Kanawati got six Syrian refugees together — none of whom knew each other until meeting with Kanawati. Many of them have only been in Tucson for about a year.
Kanawati says the drums are most important in the band, but it’s also about the dancing and singing.
“It’s good to keep our tradition around,” member Mohammad Alzarrad says. “It’s good to get people to know us and other traditions.” Each member spoke through Kanawati as their translator.
Mohammad Alkej says the same. “I like to show people what we’re all about — what our culture is,” he says.
So far, the band has done very few performances, but they’re excited for Tucson Meet Yourself.
Kanawati also says that they have a “special way” of dressing up. They initially contacted people from Syria to make their costumes, but they ran out of time and ended up having to create the outfits themselves.
Other band members are Feras Alkej, Abdul Kafi, Hosam Kataf, and Issa Alkurdi.
Look for the Jasmine Syrian Folk & Dabke Band at 1:15 p.m. Oct. 14 at the City Hall stage.
ALOHA ISLANDERS & HULA HALAU ‘O KI’INANI
When “Somewhere Over The Rainbow” by Louis Armstrong comes over the loud speakers during a rehearsal for the festival appearance, the Aloha Islanders & Hula Halau ‘O Ki’inani dance group begin to sway. There are big smiles on everyone — the adult women in the back, and even the little kids in the front. The movements are light and graceful and their colorful skirts and bushy flower crowns float back and forth.
Next up is “How Far I’ll Go” from the Disney movie “Moana,” where the young girls wear long, blue dresses. As the dance ends, a new one begins.
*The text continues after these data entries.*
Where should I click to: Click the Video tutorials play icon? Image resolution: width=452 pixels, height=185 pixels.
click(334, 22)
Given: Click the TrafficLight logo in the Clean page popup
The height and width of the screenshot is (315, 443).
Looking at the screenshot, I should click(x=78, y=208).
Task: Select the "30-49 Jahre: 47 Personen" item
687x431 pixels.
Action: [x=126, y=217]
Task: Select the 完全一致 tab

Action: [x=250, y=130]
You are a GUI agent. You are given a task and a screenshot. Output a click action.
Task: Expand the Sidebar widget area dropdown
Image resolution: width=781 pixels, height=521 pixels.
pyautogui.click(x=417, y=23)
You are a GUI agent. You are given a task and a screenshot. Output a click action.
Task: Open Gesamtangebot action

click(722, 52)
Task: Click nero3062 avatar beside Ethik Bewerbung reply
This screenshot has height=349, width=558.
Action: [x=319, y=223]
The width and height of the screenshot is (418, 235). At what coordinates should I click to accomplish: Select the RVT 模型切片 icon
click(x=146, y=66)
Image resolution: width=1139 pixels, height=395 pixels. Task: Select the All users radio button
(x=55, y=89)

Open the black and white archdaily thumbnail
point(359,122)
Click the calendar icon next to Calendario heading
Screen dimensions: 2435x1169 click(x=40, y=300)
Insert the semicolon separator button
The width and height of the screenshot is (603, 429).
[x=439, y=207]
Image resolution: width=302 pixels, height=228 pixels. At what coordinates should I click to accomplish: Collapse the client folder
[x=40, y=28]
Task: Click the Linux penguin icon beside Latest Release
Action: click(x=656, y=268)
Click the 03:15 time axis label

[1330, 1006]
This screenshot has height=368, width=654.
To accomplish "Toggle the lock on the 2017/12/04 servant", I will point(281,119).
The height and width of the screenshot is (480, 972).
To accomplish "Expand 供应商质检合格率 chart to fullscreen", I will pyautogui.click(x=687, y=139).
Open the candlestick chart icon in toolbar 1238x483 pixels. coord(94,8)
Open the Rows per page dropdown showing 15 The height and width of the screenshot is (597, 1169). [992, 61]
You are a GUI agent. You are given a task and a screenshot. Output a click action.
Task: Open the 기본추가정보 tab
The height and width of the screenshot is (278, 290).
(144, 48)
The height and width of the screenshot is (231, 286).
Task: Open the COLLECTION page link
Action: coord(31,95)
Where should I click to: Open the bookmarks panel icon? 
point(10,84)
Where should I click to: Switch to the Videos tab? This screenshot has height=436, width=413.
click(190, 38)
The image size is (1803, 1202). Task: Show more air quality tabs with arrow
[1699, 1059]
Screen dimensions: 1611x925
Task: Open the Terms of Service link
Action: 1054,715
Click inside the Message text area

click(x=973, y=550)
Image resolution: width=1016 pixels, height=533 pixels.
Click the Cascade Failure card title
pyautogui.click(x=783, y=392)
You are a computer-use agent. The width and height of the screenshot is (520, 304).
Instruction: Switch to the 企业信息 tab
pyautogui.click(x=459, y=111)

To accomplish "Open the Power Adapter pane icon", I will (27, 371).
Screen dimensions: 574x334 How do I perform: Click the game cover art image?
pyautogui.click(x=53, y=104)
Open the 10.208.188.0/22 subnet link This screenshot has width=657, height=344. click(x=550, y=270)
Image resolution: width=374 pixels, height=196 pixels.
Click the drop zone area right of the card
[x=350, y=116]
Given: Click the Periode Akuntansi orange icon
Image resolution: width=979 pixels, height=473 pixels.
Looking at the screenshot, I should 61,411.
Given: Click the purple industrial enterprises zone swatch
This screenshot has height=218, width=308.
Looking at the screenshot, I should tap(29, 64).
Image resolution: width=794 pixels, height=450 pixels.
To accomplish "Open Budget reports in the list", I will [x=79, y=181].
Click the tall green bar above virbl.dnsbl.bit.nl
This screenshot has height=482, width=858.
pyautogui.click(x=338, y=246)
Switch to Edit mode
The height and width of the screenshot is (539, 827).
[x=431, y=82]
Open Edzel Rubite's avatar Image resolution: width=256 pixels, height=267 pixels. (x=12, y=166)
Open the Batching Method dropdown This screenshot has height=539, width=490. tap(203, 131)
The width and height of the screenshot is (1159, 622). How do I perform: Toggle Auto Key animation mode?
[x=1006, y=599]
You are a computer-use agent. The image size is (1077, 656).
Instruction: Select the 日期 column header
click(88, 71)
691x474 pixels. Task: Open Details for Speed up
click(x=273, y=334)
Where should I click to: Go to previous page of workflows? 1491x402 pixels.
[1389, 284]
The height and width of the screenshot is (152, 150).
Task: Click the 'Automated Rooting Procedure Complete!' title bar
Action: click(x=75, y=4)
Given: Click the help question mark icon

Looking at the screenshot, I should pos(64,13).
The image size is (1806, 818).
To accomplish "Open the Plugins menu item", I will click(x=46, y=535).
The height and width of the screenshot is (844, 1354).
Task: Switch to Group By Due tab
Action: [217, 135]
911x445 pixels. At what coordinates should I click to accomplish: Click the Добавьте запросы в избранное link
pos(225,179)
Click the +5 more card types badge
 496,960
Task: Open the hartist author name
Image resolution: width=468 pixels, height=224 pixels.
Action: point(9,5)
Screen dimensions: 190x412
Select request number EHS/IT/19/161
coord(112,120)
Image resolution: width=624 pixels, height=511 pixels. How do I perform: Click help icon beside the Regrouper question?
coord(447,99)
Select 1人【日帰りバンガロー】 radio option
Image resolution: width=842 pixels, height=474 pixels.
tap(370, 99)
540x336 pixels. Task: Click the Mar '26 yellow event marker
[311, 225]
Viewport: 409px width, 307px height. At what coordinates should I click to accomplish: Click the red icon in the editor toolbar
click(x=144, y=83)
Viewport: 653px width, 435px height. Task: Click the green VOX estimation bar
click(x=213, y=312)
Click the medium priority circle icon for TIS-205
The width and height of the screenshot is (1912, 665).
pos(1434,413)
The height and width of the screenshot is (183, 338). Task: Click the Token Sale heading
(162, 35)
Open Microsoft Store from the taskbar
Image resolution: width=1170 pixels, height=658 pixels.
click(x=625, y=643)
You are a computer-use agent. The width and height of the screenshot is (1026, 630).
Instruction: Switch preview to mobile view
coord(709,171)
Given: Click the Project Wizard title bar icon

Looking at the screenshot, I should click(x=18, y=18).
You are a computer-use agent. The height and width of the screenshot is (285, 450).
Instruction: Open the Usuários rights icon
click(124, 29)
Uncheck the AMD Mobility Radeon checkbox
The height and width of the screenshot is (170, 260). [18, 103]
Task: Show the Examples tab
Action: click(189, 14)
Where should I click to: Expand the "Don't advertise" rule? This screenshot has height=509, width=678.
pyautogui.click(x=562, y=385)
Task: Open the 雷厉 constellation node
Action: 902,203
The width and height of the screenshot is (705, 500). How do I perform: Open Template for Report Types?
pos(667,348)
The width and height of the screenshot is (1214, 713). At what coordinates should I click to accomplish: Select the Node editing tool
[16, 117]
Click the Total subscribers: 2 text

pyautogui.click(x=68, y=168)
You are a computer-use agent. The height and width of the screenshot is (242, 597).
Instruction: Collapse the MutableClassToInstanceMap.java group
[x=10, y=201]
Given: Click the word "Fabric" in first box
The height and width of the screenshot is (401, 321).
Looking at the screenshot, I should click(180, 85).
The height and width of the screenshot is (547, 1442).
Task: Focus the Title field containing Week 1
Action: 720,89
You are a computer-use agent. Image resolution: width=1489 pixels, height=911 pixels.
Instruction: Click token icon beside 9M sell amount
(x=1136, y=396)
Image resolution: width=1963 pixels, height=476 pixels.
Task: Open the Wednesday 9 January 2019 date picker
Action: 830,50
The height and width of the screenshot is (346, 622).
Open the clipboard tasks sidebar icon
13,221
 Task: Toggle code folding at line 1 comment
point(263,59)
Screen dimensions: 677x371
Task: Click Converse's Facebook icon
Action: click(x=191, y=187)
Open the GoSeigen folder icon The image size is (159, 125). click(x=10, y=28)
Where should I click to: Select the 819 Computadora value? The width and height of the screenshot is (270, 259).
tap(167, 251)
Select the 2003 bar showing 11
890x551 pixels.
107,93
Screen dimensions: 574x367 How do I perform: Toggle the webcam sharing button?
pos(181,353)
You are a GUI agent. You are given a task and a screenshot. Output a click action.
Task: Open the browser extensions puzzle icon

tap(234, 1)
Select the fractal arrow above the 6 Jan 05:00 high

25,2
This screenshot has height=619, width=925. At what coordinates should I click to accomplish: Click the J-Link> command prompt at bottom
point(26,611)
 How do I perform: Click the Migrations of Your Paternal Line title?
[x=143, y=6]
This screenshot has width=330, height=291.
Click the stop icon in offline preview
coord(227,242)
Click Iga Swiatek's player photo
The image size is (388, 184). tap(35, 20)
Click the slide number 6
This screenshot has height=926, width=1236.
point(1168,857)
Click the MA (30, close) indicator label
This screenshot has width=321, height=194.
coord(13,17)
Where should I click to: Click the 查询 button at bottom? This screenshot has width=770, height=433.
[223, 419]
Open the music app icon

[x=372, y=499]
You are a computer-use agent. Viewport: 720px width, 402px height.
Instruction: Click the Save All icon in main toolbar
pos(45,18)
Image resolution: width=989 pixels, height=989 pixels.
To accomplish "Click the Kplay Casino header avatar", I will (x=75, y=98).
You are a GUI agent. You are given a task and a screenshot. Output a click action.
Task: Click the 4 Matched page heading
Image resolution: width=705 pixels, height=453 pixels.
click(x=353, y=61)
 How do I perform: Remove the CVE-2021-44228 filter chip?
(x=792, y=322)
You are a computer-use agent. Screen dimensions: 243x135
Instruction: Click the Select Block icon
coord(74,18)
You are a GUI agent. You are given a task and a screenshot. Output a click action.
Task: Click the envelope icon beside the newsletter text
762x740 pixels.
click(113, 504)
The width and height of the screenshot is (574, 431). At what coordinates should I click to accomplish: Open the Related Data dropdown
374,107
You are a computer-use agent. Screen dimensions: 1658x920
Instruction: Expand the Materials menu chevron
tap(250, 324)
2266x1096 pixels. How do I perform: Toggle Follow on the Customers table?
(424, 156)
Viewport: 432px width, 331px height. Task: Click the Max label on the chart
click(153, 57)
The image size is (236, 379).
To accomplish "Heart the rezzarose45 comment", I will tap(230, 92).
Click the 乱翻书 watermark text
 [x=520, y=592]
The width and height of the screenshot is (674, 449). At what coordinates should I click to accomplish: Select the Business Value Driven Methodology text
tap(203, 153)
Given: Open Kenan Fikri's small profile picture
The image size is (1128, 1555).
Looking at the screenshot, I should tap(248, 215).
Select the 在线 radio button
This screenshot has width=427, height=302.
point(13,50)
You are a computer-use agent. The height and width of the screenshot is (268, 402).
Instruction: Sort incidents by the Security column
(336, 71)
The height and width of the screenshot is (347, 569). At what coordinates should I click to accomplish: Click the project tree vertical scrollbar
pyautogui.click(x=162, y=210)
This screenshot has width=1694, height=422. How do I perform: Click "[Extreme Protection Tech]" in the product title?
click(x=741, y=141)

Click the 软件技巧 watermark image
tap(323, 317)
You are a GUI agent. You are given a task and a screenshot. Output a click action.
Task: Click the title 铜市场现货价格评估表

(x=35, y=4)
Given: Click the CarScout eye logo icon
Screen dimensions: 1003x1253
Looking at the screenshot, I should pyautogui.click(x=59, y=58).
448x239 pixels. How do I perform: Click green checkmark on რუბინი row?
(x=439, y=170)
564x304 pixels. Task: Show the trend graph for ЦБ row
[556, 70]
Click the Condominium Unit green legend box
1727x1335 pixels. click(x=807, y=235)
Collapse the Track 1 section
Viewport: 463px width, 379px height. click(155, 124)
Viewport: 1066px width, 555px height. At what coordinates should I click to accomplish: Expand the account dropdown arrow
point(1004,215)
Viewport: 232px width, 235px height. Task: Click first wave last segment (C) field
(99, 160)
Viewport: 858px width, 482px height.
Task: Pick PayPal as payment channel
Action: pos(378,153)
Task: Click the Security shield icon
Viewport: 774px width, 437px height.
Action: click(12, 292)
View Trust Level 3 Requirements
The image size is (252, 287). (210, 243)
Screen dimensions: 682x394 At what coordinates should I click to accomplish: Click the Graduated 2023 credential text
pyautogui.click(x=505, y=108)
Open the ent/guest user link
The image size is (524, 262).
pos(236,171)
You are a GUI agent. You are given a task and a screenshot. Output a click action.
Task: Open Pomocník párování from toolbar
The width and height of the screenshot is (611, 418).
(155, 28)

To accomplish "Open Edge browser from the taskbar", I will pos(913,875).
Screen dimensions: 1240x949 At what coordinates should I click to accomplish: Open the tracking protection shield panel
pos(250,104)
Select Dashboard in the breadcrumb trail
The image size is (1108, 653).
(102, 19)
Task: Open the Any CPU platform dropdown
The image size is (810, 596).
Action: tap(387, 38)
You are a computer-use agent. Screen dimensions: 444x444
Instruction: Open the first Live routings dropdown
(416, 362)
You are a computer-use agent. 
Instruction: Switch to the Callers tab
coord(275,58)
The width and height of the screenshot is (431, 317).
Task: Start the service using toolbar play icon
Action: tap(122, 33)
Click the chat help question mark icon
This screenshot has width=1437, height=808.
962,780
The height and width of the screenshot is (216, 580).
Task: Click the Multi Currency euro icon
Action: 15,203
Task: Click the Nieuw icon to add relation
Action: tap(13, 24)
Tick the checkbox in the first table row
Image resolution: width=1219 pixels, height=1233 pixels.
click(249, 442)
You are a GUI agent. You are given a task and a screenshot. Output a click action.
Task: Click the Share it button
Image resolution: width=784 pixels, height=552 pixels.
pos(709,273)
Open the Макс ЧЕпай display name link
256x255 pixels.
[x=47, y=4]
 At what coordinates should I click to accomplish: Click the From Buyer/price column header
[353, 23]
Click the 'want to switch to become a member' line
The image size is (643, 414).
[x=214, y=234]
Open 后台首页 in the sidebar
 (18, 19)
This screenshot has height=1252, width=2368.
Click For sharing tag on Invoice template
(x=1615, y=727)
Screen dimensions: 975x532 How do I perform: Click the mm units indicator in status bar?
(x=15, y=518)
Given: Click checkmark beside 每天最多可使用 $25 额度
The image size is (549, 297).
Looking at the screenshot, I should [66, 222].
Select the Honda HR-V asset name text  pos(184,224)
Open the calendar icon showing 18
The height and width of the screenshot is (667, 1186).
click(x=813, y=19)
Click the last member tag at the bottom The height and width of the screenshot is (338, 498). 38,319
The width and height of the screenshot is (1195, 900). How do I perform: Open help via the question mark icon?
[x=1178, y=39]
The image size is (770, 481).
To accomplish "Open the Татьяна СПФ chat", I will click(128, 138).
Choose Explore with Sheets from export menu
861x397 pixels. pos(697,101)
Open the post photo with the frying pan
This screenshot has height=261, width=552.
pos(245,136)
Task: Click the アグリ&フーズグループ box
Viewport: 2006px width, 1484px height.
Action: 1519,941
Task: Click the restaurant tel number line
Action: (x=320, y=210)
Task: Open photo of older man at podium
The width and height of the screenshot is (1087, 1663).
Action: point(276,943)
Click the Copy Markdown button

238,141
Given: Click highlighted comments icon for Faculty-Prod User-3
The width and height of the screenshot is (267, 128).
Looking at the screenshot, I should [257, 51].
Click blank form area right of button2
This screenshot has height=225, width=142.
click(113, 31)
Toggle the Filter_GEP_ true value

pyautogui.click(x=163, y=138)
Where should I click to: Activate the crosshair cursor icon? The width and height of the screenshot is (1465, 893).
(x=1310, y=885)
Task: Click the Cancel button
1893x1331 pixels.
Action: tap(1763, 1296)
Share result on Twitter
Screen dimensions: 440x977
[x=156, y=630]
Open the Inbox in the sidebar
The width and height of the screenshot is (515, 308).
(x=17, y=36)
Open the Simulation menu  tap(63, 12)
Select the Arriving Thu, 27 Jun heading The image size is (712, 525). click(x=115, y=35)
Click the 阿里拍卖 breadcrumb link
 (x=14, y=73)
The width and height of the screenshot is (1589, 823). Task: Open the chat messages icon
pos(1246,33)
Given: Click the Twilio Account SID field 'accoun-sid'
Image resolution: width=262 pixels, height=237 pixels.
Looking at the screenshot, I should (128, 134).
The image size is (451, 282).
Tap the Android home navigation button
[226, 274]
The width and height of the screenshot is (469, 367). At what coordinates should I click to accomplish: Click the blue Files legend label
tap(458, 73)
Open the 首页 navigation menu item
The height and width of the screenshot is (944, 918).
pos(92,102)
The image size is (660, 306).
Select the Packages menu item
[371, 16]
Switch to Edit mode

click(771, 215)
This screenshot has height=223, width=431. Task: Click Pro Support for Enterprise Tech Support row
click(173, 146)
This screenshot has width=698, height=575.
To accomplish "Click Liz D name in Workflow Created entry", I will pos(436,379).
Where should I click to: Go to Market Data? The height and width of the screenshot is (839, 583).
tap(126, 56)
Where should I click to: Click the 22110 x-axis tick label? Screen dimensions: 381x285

One features the smaller children in blue sequined mermaid outfits, with the preteens dressed as sparkly seaweed behind them.
Ki’inani Thelin started the dance group after moving to Tucson from Maui about a dozen years ago. Since she had always been involved in hula dancing, she wanted to stay involved — despite being nearly 3,000 miles and an ocean away.
Thelin first began to teach hula to help with Boy Scout and church fundraisers.
“After several successful fundraisers, I decided that much more could be taught and shared to touch other people’s lives who either had no experience of the culture or had memories that we could bring back to them,” Thelin says in an email. She also says that much of the Aloha Islanders is about teaching kindness.
With the dance steps come lessons on culture.
“We believe that as we celebrate and share our culture, it helps us stay connected to our roots,” she says. “It uplifts us as well as those we share it with. If we share our cultures, we can find commonality and the gaps of diversity begin to close and bring us closer.”
Thelin says that Tucson Meet Yourself gives folks the opportunity to make many cultures “feel like one.”
“What better place to be able to travel and experience the world in a few days than at Tucson Meet Yourself?” she says.
Aloha Islanders & Hula Halau ‘O Ki’inani performs at 4 p.m. Oct. 14 on the Alameda stage.